PROBLEM TO WORK ON: Without changing anything, output the records below.

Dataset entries
++++

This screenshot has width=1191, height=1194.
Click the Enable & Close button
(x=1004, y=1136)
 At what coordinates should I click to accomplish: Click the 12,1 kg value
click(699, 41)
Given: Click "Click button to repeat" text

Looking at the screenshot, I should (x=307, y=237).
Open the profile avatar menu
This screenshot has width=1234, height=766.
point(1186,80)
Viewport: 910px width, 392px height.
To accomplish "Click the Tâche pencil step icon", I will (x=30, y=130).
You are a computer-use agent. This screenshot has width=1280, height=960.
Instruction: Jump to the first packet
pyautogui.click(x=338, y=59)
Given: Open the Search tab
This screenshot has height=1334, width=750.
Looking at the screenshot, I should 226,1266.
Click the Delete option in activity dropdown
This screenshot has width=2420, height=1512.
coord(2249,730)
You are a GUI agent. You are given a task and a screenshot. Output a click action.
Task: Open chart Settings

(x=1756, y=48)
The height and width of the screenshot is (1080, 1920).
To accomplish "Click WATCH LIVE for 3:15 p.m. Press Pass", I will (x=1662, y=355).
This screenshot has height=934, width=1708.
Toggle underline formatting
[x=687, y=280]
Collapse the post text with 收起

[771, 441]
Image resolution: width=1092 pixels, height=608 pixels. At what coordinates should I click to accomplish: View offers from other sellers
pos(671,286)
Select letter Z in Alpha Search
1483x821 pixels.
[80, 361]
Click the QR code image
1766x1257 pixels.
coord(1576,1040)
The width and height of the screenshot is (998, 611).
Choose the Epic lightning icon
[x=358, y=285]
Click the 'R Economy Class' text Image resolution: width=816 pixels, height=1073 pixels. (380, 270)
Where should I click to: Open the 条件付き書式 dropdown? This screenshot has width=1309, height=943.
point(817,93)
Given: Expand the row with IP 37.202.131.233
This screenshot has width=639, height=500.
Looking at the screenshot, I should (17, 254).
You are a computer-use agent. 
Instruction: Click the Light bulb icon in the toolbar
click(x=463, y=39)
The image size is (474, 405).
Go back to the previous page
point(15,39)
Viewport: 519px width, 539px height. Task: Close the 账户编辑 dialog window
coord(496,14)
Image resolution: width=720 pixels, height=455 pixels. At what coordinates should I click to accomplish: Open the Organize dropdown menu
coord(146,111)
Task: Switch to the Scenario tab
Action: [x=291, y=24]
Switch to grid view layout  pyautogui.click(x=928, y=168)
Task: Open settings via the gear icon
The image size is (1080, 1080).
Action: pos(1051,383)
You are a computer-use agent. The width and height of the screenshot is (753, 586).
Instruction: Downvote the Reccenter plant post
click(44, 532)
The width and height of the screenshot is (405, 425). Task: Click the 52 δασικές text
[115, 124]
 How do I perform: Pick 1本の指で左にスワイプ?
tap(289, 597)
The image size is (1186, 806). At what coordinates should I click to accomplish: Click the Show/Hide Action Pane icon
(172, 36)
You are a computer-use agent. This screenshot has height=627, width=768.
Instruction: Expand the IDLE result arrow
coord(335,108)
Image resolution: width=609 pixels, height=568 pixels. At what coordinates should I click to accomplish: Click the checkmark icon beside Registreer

++++

YOUR RESPONSE:
This screenshot has width=1191, height=1194.
Click the Enable & Close button
(x=1004, y=1136)
 At what coordinates should I click to accomplish: Click the 12,1 kg value
click(699, 41)
Given: Click "Click button to repeat" text

Looking at the screenshot, I should (x=307, y=237).
Open the profile avatar menu
This screenshot has width=1234, height=766.
point(1186,80)
Viewport: 910px width, 392px height.
To accomplish "Click the Tâche pencil step icon", I will (x=30, y=130).
You are a computer-use agent. This screenshot has width=1280, height=960.
Instruction: Jump to the first packet
pyautogui.click(x=338, y=59)
Given: Open the Search tab
This screenshot has height=1334, width=750.
Looking at the screenshot, I should 226,1266.
Click the Delete option in activity dropdown
This screenshot has width=2420, height=1512.
coord(2249,730)
You are a GUI agent. You are given a task and a screenshot. Output a click action.
Task: Open chart Settings

(x=1756, y=48)
The height and width of the screenshot is (1080, 1920).
To accomplish "Click WATCH LIVE for 3:15 p.m. Press Pass", I will (x=1662, y=355).
This screenshot has height=934, width=1708.
Toggle underline formatting
[x=687, y=280]
Collapse the post text with 收起

[771, 441]
Image resolution: width=1092 pixels, height=608 pixels. At what coordinates should I click to accomplish: View offers from other sellers
pos(671,286)
Select letter Z in Alpha Search
1483x821 pixels.
[80, 361]
Click the QR code image
1766x1257 pixels.
coord(1576,1040)
The width and height of the screenshot is (998, 611).
Choose the Epic lightning icon
[x=358, y=285]
Click the 'R Economy Class' text Image resolution: width=816 pixels, height=1073 pixels. (380, 270)
Where should I click to: Open the 条件付き書式 dropdown? This screenshot has width=1309, height=943.
point(817,93)
Given: Expand the row with IP 37.202.131.233
This screenshot has width=639, height=500.
Looking at the screenshot, I should (17, 254).
You are a computer-use agent. 
Instruction: Click the Light bulb icon in the toolbar
click(x=463, y=39)
The image size is (474, 405).
Go back to the previous page
point(15,39)
Viewport: 519px width, 539px height. Task: Close the 账户编辑 dialog window
coord(496,14)
Image resolution: width=720 pixels, height=455 pixels. At what coordinates should I click to accomplish: Open the Organize dropdown menu
coord(146,111)
Task: Switch to the Scenario tab
Action: [x=291, y=24]
Switch to grid view layout  pyautogui.click(x=928, y=168)
Task: Open settings via the gear icon
The image size is (1080, 1080).
Action: pos(1051,383)
You are a computer-use agent. The width and height of the screenshot is (753, 586).
Instruction: Downvote the Reccenter plant post
click(44, 532)
The width and height of the screenshot is (405, 425). Task: Click the 52 δασικές text
[115, 124]
 How do I perform: Pick 1本の指で左にスワイプ?
tap(289, 597)
The image size is (1186, 806). At what coordinates should I click to accomplish: Click the Show/Hide Action Pane icon
(172, 36)
You are a computer-use agent. This screenshot has height=627, width=768.
Instruction: Expand the IDLE result arrow
coord(335,108)
Image resolution: width=609 pixels, height=568 pixels. At what coordinates should I click to accomplish: Click the checkmark icon beside Registreer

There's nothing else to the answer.